For the material below, return exactly the lines starting at the one holding "You are a computer-use agent. Screen" and ending at the one holding "This screenshot has width=997, height=772.", counting both as part of the range.

Data for review |
⟨
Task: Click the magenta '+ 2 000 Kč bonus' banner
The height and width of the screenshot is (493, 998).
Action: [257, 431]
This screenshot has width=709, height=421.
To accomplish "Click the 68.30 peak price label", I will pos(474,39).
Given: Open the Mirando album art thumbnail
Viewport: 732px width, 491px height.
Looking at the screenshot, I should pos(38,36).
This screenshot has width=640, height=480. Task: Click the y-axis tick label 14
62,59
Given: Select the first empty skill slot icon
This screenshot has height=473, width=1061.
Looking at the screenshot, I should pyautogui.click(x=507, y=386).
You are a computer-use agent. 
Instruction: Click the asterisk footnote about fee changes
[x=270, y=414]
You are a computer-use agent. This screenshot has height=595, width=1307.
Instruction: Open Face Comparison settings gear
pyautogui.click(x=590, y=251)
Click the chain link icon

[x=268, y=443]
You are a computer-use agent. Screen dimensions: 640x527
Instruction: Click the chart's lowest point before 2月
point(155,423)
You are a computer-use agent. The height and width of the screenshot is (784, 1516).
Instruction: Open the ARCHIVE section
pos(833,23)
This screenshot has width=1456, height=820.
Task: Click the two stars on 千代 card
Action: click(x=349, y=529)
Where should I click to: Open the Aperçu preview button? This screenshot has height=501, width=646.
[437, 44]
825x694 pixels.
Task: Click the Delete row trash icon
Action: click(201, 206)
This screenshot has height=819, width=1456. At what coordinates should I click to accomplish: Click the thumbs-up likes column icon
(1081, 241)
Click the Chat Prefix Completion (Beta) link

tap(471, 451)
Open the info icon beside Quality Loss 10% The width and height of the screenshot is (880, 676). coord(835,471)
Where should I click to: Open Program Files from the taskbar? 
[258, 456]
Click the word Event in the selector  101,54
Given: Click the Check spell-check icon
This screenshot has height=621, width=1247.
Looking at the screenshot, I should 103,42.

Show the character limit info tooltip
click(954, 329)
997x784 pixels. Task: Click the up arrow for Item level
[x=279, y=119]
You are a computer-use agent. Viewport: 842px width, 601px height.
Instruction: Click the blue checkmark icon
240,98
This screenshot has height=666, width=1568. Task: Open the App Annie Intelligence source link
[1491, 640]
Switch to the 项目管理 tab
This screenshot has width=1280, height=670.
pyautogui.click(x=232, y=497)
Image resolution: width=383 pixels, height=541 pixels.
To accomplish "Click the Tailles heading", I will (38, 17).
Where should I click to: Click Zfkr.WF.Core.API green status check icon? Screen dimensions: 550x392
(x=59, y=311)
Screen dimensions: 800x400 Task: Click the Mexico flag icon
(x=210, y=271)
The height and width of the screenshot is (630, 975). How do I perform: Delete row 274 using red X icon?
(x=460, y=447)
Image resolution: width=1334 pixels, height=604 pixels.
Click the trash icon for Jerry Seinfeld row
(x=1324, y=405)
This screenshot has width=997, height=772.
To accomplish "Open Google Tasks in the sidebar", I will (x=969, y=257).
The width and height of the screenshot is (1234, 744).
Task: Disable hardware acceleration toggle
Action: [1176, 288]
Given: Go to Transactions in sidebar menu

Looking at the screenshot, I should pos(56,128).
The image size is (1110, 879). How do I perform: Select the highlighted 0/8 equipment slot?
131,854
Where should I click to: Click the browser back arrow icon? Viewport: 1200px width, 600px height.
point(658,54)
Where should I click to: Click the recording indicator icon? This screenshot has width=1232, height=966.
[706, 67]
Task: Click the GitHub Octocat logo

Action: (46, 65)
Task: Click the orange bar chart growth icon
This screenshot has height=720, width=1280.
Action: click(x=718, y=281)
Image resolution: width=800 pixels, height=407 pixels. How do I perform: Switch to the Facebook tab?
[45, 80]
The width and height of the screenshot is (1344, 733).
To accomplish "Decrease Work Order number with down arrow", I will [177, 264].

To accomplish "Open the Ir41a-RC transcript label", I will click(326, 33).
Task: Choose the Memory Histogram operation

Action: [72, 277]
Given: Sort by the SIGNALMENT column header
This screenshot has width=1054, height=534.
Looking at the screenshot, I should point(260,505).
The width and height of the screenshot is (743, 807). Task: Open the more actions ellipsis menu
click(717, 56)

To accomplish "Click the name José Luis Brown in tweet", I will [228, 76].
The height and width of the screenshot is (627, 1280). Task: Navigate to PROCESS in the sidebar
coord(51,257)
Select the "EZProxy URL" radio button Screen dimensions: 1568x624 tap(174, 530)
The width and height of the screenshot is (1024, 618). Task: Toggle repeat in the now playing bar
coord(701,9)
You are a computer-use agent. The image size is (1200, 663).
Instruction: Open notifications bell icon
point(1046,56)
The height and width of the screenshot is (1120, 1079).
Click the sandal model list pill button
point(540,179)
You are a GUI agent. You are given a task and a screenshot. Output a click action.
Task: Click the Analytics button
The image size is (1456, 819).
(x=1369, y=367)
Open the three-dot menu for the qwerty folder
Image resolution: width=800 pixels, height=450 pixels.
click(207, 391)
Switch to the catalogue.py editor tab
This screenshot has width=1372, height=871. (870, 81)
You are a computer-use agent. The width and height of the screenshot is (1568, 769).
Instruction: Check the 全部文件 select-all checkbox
⟩
Expected answer |
You are a computer-use agent. Screen dimensions: 640x527
Instruction: Click the chart's lowest point before 2月
point(155,423)
You are a computer-use agent. The height and width of the screenshot is (784, 1516).
Instruction: Open the ARCHIVE section
pos(833,23)
This screenshot has width=1456, height=820.
Task: Click the two stars on 千代 card
Action: click(x=349, y=529)
Where should I click to: Open the Aperçu preview button? This screenshot has height=501, width=646.
[437, 44]
825x694 pixels.
Task: Click the Delete row trash icon
Action: click(201, 206)
This screenshot has height=819, width=1456. At what coordinates should I click to accomplish: Click the thumbs-up likes column icon
(1081, 241)
Click the Chat Prefix Completion (Beta) link

tap(471, 451)
Open the info icon beside Quality Loss 10% The width and height of the screenshot is (880, 676). coord(835,471)
Where should I click to: Open Program Files from the taskbar? 
[258, 456]
Click the word Event in the selector  101,54
Given: Click the Check spell-check icon
This screenshot has height=621, width=1247.
Looking at the screenshot, I should 103,42.

Show the character limit info tooltip
click(954, 329)
997x784 pixels. Task: Click the up arrow for Item level
[x=279, y=119]
You are a computer-use agent. Viewport: 842px width, 601px height.
Instruction: Click the blue checkmark icon
240,98
This screenshot has height=666, width=1568. Task: Open the App Annie Intelligence source link
[1491, 640]
Switch to the 项目管理 tab
This screenshot has width=1280, height=670.
pyautogui.click(x=232, y=497)
Image resolution: width=383 pixels, height=541 pixels.
To accomplish "Click the Tailles heading", I will (38, 17).
Where should I click to: Click Zfkr.WF.Core.API green status check icon? Screen dimensions: 550x392
(x=59, y=311)
Screen dimensions: 800x400 Task: Click the Mexico flag icon
(x=210, y=271)
The height and width of the screenshot is (630, 975). How do I perform: Delete row 274 using red X icon?
(x=460, y=447)
Image resolution: width=1334 pixels, height=604 pixels.
Click the trash icon for Jerry Seinfeld row
(x=1324, y=405)
This screenshot has width=997, height=772.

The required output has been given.